Monday, December 8, 2008
Real Curb Appeal
This is one of my favorite native plants for shade, Mahonia nervosa (Low Oregon Grape)
Front yards can be pretty small in most urban-size gardens, and the area between the street curb and sidewalk (called the parking or planting strip) is sometimes the biggest space for a front garden. Yet these strips can possess several difficult characteristics: they're usually far from a water spigot, have poor soil, and are in full sun with reflected heat from the surrounding pavement.
However, all these obstacles can be overcome! Improving the health of the soil, choosing the right plants, and shading out weeds with densely planted shrubs and groundcovers can create real curb appeal for your home and garden. (not to be confused with the overplanting techniques in the HGTV show of the same name, which result in a "maintenance migraine" and plant decline)
Sunny planting strips can be used as a combination herb-and-ornamental-garden by planting Lavender, Rosemary, Yarrow, Verbena, or Salvia (Sage), mixed with Cistus (Rockrose) and Sedums of any kind. These plants are all quick to establish and grow, and provide flowers from spring to fall. They'll all need to be watered during their first 1-2 summers, but then will thrive with only what Mother Nature delivers.
For part-to-full shade strips, Mahonia nervosa or M. repens (Low Oregon Grape), Sarcococca ruscifolia (Sweet Box) and all species of Epimedium (Barrenwort) species are hardy evergreens that provide a cool and peaceful look, and fragrant flowers from January to May.

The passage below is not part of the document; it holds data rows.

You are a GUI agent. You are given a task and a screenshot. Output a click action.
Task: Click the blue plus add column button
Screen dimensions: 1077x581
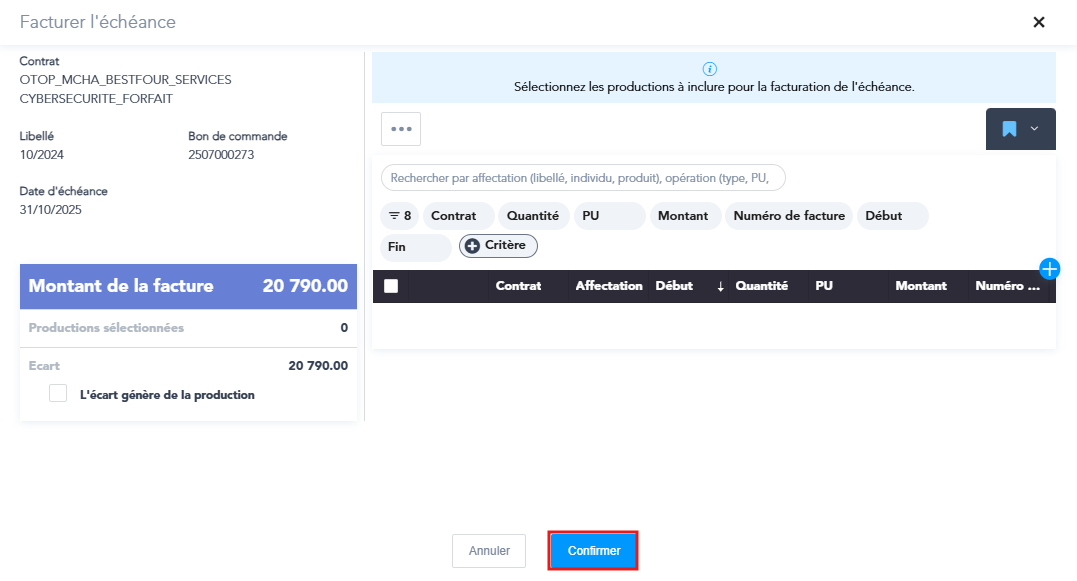coord(1050,268)
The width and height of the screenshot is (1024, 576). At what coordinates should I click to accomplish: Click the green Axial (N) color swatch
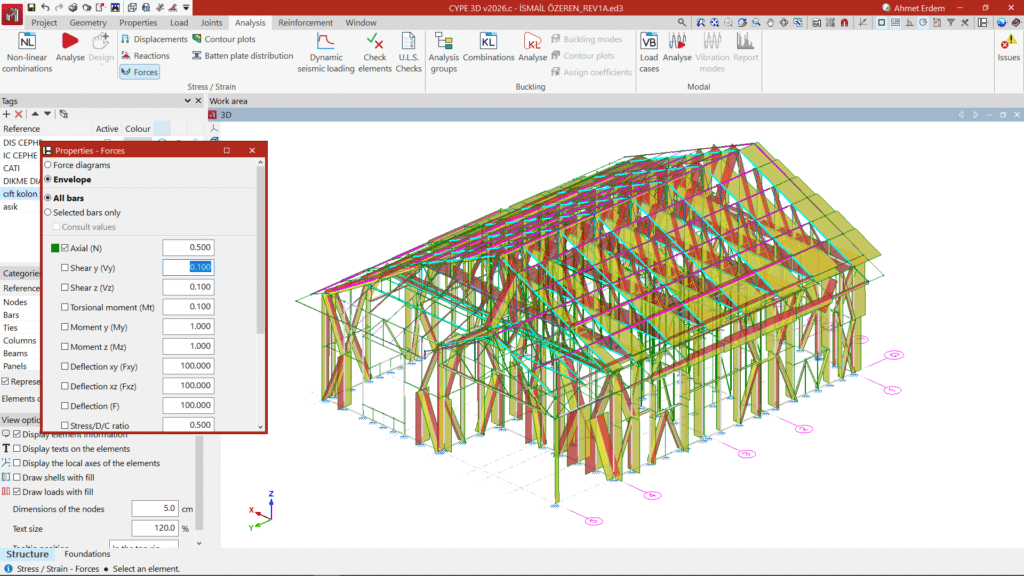pos(55,248)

Trees are a great focal point in a planting strip, and will provide shade for their own roots and the plantings beneath, which will reduce water needs for all. In choosing a tree, first look at what may already be in the planting strips on your street. Continuing a theme that's already present can have a unifying effect for the block.

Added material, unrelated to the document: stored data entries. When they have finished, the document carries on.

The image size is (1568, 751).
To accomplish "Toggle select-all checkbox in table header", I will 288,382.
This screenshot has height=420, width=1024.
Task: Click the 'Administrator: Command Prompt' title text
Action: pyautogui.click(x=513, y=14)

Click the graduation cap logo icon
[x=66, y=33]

For small planting strips, Magnolia grandiflora 'Little Gem" provides fragrant summer flowers, grows only 15ft. tall x 10ft. wide, and makes a nice evergreen screen. For larger planting strips, Gingko biloba (Maidenhair Tree) Parrotia persica (Ironwood) and Acer griseum (Paperbark Maple) are in the 25ft x 20ft range with gorgeous fall color, and beautiful structure and bark that is best revealed in winter.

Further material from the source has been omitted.